Case ID: ny_211/html/0456-01.html
Source: Caselaw Access Project
Author: {"author": "Chase, J.", "license": "Public Domain", "url": "https://static.case.law/"}
Date Created: 2024-08-24T03:29:51.129683

Joseph J. Smith, Appellant, v. William E. Craig et al., Copartners under the Firm Name of Craig & Jenks, Respondents.
    Contract—pledge—sale of cotton bought by brokers for customer upon exhaustion of margin—action against brokers for loss suffered by customer — evidence — notices to customer that cotton would be sold when margins were exhausted — erroneous exclusion of evidence relating to prior transactions between customer and brokers — questions for jury.
    1. The general rule as between pledgor and pledgee in regard' to giving notice of the time and place of selling the property pledged is subject to such other or different agreement relating thereto as may be made by them. They may agree upon a prescribed notice or dispense with any notice relating thereto. Such agreement may be express or it may be found in the surrounding circumstances or in the course of dealing of the parties.
    2. Defendants bought cotton on a margin for plaintiff upon his order on September tenth, which was Friday. On Saturday the price of cotton declined and on Monday, the thirteenth, further declined. On that day, plaintiff’s margin having been substantially exhausted, defendants sold the cotton at a loss and sent to plaintiff’s place of residence the following statement: “We enclose herewith statement of 500 bales of January cotton closed out to-day at 12.07. We endeavored to reach you this morning at the hotel here and also in Boston for instructions on your opens, but were unable to do so, and when January touched 12.05 the first time the market looked extremely weak with every appearance of breaking badly, and we accordingly placed an order to sell, the execution being made at 12.07.” Defendants had on previous occasions transacted business for plaintiff by buying cotton on a margin and had on such occasions mailed plaintiff at the hotel residence given by him a notice which contained this clause: “ It”is further understood that on all marginal business the right is reserved to close transactions when margins are running out without further notice and to settle contracts in accordance with rules and customs of the New York Cotton Exchange.” The plaintiff admits that he received these several statements, but asserts that he did not read them except to look at the price therein stated for which the cotton was purchased or sold. Held, that evidence of the circumstances connected with these transactions should have been received and it should have been left to the jury to determine whether the plaintiff had agreed with the defendants that in case his margins were running out they could sell his contract without notice to him of the time and place of such sale.
    
      Smith v. Craig, 151 App. Div. 648, affirmed.
    (Argued April 29, 1914;
    decided June 2, 1914.)
    Appeal from an order of the Appellate Division of the Supreme Court in the" first judicial department, entered October 25, 1912, reversing a judgment in favor of plaintiff entered upon a verdict and granting a new trial in an action to recover for an alleged breach of contract. . The reversal was upon questions of law only, the facts having been examined and no error found therein.

WHAT IS BEING ASKED -
Retype the part of the court case text between "1. The general" and "of the parties.", inclusive, word for word.

SUPPLIED ENTRIES -
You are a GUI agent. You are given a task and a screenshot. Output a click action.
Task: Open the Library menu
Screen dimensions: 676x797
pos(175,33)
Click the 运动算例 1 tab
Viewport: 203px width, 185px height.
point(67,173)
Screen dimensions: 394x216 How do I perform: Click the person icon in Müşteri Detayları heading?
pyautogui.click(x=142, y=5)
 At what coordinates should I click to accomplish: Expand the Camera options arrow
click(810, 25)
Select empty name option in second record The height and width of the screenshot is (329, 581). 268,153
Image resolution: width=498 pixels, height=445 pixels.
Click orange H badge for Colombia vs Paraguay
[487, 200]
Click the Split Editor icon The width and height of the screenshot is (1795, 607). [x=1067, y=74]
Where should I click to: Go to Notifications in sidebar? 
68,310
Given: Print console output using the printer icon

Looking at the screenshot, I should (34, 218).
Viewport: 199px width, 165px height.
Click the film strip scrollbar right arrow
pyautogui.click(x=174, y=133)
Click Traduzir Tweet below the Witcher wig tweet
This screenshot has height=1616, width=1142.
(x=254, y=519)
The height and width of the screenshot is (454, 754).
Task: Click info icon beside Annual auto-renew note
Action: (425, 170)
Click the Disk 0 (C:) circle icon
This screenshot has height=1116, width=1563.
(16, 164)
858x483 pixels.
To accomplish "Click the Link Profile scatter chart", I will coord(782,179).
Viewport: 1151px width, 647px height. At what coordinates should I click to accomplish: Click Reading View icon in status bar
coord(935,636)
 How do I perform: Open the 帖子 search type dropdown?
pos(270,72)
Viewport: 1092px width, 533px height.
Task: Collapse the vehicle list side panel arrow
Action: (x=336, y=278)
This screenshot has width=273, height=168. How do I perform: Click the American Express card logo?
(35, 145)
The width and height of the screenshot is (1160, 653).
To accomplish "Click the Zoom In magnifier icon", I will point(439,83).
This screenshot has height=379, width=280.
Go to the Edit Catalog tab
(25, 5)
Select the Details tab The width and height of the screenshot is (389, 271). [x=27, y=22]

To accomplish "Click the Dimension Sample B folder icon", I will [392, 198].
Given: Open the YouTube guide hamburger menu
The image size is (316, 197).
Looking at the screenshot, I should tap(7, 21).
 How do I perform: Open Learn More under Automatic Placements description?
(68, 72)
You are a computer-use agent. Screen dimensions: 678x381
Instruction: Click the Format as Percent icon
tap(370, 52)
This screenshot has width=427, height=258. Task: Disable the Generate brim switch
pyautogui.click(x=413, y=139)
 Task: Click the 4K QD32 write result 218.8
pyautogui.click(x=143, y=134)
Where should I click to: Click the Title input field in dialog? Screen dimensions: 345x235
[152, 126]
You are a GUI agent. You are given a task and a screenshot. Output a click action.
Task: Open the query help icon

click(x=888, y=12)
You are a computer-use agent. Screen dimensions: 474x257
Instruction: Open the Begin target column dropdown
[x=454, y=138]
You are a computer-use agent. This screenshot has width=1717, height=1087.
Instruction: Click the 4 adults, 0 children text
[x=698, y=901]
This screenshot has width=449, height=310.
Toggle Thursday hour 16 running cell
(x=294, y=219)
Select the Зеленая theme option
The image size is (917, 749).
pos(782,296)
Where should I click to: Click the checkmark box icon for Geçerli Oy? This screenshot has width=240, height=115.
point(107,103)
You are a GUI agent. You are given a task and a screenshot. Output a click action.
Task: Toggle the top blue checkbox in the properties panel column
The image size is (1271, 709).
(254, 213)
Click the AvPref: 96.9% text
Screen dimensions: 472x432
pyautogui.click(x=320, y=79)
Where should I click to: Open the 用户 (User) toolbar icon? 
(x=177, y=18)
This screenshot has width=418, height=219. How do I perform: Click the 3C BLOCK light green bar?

THE REPLY -
1. The general rule as between pledgor and pledgee in regard' to giving notice of the time and place of selling the property pledged is subject to such other or different agreement relating thereto as may be made by them. They may agree upon a prescribed notice or dispense with any notice relating thereto. Such agreement may be express or it may be found in the surrounding circumstances or in the course of dealing of the parties.